▶ Try it
If a line contains "Task: Select the 'From your search' chip", it is the last one to write out; begin with the first line of the records and copy each exactly.

[Opening Information shown section]

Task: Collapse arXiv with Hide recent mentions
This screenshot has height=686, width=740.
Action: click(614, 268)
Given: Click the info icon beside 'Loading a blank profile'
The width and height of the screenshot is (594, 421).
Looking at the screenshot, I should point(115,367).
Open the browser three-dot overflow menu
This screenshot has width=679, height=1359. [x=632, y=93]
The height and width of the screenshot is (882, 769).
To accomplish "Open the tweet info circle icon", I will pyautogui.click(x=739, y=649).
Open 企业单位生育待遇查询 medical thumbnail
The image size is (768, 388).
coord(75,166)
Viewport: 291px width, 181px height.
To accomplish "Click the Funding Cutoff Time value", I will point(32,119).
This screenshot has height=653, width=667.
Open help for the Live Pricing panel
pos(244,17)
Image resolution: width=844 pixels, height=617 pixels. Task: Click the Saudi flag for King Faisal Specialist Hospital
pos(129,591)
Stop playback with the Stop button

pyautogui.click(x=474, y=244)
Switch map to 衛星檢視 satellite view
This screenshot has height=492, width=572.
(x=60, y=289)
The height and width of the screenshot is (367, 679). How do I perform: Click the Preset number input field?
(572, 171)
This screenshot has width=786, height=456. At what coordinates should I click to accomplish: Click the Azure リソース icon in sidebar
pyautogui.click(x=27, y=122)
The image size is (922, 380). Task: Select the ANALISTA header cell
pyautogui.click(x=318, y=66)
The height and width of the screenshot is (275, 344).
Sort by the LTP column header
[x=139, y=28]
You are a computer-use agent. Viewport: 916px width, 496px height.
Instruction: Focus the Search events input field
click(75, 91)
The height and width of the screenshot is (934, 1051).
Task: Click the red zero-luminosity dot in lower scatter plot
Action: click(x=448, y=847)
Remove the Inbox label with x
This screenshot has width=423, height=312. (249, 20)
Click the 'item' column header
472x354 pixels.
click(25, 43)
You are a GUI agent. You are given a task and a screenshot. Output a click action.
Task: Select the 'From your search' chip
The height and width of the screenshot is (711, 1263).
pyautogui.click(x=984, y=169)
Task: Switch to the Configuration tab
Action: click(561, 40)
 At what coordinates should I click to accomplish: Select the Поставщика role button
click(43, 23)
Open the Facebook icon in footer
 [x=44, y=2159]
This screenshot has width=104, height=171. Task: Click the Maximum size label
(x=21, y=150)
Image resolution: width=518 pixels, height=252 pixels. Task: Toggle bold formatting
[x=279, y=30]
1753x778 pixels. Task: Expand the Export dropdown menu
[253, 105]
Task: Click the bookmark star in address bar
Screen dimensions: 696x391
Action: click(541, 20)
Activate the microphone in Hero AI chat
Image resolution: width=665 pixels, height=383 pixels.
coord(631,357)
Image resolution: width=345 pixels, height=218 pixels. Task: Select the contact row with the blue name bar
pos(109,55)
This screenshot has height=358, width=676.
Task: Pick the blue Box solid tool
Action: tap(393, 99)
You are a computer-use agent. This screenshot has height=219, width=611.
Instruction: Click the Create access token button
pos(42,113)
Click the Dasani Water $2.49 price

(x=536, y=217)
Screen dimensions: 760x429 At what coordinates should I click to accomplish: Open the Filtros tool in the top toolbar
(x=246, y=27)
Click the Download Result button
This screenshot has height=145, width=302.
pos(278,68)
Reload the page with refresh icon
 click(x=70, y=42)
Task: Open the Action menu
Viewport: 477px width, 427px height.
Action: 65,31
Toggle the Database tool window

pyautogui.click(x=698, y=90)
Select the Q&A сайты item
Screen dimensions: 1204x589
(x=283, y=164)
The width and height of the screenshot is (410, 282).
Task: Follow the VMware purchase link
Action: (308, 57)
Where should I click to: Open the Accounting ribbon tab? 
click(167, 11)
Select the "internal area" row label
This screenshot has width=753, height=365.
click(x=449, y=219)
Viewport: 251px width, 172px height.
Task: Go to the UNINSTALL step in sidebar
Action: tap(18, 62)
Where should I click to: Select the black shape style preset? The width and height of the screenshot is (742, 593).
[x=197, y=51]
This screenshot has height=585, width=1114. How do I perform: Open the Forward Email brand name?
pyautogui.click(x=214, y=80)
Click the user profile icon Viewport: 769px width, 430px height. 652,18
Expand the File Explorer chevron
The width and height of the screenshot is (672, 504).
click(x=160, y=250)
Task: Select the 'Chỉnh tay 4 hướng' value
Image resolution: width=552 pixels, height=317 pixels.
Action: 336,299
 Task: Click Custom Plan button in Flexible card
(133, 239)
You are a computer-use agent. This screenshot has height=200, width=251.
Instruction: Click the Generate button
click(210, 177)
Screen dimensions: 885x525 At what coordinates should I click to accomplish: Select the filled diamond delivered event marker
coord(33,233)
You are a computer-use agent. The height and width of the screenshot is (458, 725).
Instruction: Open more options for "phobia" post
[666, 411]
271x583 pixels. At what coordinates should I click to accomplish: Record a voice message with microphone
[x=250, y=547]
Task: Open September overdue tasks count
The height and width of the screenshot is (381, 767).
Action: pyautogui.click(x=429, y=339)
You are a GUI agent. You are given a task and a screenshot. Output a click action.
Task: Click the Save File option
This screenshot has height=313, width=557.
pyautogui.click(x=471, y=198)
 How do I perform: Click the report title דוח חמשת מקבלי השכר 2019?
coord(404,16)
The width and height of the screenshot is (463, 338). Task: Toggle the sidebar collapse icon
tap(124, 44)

[Closing Information shown section]

▶ Result for this exercise
Task: Collapse arXiv with Hide recent mentions
This screenshot has height=686, width=740.
Action: click(614, 268)
Given: Click the info icon beside 'Loading a blank profile'
The width and height of the screenshot is (594, 421).
Looking at the screenshot, I should point(115,367).
Open the browser three-dot overflow menu
This screenshot has width=679, height=1359. [x=632, y=93]
The height and width of the screenshot is (882, 769).
To accomplish "Open the tweet info circle icon", I will pyautogui.click(x=739, y=649).
Open 企业单位生育待遇查询 medical thumbnail
The image size is (768, 388).
coord(75,166)
Viewport: 291px width, 181px height.
To accomplish "Click the Funding Cutoff Time value", I will point(32,119).
This screenshot has height=653, width=667.
Open help for the Live Pricing panel
pos(244,17)
Image resolution: width=844 pixels, height=617 pixels. Task: Click the Saudi flag for King Faisal Specialist Hospital
pos(129,591)
Stop playback with the Stop button

pyautogui.click(x=474, y=244)
Switch map to 衛星檢視 satellite view
This screenshot has height=492, width=572.
(x=60, y=289)
The height and width of the screenshot is (367, 679). How do I perform: Click the Preset number input field?
(572, 171)
This screenshot has width=786, height=456. At what coordinates should I click to accomplish: Click the Azure リソース icon in sidebar
pyautogui.click(x=27, y=122)
The image size is (922, 380). Task: Select the ANALISTA header cell
pyautogui.click(x=318, y=66)
The height and width of the screenshot is (275, 344).
Sort by the LTP column header
[x=139, y=28]
You are a computer-use agent. Viewport: 916px width, 496px height.
Instruction: Focus the Search events input field
click(75, 91)
The height and width of the screenshot is (934, 1051).
Task: Click the red zero-luminosity dot in lower scatter plot
Action: click(x=448, y=847)
Remove the Inbox label with x
This screenshot has width=423, height=312. (249, 20)
Click the 'item' column header
472x354 pixels.
click(25, 43)
You are a GUI agent. You are given a task and a screenshot. Output a click action.
Task: Select the 'From your search' chip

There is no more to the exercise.